Malpractice lawsuits are never pleasant, but physicians that are proactive before, during, and even after a lawsuit will have a better outcome.
There is good and bad news. The bad news is that if you are a physician, chances are you’ll be sued at least once by the time you reach 55. The good news is that about 93 percent of lawsuits never go to trial.
However, even that is little solace to a physician who has dedicated his life to caring for patients, only to face the embarrassment, anger, fear, and frustration of a lawsuit.
From start to resolution, the average malpractice settlement process takes almost three years. So the real question isn’t the lawsuit itself, it’s more about how you, your family, and your practice will manage the situation. And make no mistake, it is difficult and it is time-consuming. There are depositions, meetings with your defense team, time- and energy-consuming requests for information and files. Plus, the lawsuit itself is always hanging over your head; a worry that just won’t go away.
During my career, I’ve worked closely with many physicians facing lawsuits. I’ve seen firsthand what happens, what is helpful, and what isn’t. Malpractice lawsuits can be especially devastating to families and relationships. Here’s what you can expect and what you can do to better prepare for and survive a lawsuit.

## RAW DATA
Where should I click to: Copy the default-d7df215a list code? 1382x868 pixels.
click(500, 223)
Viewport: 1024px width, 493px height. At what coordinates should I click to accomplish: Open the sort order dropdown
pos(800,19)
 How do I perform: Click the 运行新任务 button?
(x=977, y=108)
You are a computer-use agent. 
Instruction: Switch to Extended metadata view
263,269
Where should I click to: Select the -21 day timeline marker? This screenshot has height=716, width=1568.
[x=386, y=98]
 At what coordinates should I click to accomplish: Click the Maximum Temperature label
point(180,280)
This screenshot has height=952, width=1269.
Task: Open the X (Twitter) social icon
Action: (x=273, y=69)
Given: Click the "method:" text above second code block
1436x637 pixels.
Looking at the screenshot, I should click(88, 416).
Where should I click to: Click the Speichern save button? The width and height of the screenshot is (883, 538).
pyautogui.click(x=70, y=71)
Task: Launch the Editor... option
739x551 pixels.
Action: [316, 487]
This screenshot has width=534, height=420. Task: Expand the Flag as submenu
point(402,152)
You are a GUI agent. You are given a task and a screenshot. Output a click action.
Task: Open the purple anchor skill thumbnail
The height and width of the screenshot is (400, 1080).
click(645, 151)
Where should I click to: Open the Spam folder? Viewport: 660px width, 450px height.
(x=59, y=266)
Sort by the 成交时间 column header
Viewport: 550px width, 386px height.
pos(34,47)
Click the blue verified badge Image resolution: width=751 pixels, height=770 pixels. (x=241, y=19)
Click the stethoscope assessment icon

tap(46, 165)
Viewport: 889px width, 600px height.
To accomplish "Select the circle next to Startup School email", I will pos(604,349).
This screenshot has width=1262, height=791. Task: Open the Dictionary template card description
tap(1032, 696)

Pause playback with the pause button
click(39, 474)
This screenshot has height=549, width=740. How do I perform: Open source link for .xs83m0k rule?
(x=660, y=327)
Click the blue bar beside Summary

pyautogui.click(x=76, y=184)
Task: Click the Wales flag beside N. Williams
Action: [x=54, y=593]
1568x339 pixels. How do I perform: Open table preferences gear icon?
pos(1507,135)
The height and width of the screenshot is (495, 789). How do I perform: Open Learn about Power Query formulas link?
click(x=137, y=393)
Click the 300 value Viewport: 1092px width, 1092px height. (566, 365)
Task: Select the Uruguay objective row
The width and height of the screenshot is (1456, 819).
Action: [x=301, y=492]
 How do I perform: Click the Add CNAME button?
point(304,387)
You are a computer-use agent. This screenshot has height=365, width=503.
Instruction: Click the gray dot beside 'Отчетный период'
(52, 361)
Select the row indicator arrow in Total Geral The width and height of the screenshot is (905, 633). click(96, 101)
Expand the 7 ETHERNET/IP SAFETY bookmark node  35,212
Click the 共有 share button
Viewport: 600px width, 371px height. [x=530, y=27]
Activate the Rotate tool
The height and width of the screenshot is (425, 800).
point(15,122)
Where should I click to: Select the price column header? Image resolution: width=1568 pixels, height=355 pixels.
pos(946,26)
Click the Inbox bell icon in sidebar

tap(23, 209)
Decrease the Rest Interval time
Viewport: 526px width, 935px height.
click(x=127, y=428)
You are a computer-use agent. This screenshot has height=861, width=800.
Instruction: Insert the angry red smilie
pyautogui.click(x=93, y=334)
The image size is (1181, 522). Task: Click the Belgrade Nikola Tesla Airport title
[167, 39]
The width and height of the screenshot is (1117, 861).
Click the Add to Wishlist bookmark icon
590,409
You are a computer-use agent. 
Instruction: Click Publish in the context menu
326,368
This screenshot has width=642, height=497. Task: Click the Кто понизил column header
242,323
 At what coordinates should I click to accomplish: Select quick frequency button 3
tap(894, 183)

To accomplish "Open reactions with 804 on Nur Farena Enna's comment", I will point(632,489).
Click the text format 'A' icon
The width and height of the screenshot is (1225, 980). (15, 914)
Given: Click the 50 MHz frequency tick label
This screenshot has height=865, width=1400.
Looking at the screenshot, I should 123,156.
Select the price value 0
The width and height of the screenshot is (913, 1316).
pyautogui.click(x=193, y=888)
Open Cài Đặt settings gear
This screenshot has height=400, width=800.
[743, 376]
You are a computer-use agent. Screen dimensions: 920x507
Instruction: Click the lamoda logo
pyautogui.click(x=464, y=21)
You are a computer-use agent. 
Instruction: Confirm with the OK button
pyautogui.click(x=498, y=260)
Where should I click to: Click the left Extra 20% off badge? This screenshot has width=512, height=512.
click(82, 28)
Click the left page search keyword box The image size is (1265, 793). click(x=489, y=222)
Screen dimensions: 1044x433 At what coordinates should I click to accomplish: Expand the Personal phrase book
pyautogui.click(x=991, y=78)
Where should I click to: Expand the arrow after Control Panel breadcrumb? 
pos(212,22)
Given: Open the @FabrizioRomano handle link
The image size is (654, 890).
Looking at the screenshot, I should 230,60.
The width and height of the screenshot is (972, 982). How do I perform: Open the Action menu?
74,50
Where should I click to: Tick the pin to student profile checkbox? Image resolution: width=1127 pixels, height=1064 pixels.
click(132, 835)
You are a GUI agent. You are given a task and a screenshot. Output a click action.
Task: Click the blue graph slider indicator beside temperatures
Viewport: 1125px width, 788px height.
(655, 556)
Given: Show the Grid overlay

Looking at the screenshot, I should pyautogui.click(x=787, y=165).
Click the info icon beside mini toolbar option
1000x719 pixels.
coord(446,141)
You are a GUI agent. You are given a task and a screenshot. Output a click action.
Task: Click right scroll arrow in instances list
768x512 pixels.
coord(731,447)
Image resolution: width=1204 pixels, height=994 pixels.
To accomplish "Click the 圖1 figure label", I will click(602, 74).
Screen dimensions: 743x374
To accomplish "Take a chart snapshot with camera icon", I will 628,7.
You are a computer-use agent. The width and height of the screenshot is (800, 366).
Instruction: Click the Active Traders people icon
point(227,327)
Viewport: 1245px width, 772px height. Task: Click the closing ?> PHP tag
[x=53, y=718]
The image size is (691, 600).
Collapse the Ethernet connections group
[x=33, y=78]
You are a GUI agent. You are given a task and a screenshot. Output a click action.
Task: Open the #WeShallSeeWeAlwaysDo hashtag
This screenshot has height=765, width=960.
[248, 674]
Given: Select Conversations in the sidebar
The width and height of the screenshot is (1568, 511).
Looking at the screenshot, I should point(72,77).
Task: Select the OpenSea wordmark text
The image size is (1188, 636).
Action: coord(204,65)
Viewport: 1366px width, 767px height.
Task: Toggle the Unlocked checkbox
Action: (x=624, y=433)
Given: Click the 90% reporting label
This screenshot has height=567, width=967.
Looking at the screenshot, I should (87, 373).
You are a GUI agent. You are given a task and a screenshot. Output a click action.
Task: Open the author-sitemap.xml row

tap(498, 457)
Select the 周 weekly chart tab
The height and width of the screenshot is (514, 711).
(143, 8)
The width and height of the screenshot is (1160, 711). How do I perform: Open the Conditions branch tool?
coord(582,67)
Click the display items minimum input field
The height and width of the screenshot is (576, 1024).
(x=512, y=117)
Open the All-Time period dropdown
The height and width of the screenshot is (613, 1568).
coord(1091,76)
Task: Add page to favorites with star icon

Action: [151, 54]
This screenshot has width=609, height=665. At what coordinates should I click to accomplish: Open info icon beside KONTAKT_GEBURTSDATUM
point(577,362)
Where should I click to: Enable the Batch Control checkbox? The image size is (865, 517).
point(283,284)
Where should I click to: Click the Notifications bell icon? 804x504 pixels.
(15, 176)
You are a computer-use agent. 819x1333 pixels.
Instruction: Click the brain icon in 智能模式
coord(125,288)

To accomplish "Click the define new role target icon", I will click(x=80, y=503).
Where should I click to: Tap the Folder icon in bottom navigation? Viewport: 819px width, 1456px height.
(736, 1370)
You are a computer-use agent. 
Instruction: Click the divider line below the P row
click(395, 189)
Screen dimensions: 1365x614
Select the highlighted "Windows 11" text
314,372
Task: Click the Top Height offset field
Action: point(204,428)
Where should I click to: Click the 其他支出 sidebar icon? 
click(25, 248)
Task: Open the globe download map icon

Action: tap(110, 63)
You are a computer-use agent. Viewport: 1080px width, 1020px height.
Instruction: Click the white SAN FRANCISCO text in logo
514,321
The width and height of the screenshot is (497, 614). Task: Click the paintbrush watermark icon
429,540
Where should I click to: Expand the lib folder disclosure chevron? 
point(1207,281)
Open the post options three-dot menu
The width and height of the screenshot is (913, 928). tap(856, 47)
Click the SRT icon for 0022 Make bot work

## REQUIREMENT A
In the text on malpractice lawsuits, roughly what share of lawsuits never go to trial?
## REQUIREMENT B
In the text on malpractice lawsuits, rewrite the passage from the words "However, even that" through the words "of a lawsuit.", putting "small comfort" in place of "little solace".
## REQUIREMENT C
Carry the text on malpractice lawsuits forward from its final sentence.
The records were taken from a different source than the text.

## RESULT A
About 93 percent.

## RESULT B
However, even that is small comfort to a physician who has dedicated his life to caring for patients, only to face the embarrassment, anger, fear, and frustration of a lawsuit.

## RESULT C
1. You’ll need an ally. One of the most important allies you can have during a lawsuit is a strong and experienced malpractice insurer. With them, you’ll want a single point of contact, your personal “coach” who will answer your questions and help you understand the process. This person will be a very important resource for you. Yes, you want vigorous and experienced defense, but you also want clear communication and reassurance throughout the process.
2. It will be stressful to you and your family. Physicians sued note that it’s like no other professional experience. It’s hard on the physician, but also devastating for the spouse and family. Some carriers offer counseling and support for you and your family. If they do, use it. You need to be your best to juggle the legal “stuff,” your practice, and your personal life.
3. You’ll need experienced advice and counsel. This is not the time to insist on being defended by the friendly attorney that helped with a colleague’s divorce. You need expert malpractice counsel. Most major carriers today will have access to good local legal expertise. Rely on their expertise to pick the best law firm. Your insurer shares your interest in a successful defense. One thing you’ll want to watch, however, is who the law firm assigns to your case. Insurers often negotiate aggressive fee discounts based on volume. To manage this, a law firm may choose to assign the less experienced (lower cost) member of their firm to represent you. If you have concerns, share them with your “coach.” Before you “sign on the line that is dotted” when selecting an insurer, know which law firms are on the insurer's “defense panel.” You’ll want to see your community’s experienced and reputable malpractice defense law firms on that list.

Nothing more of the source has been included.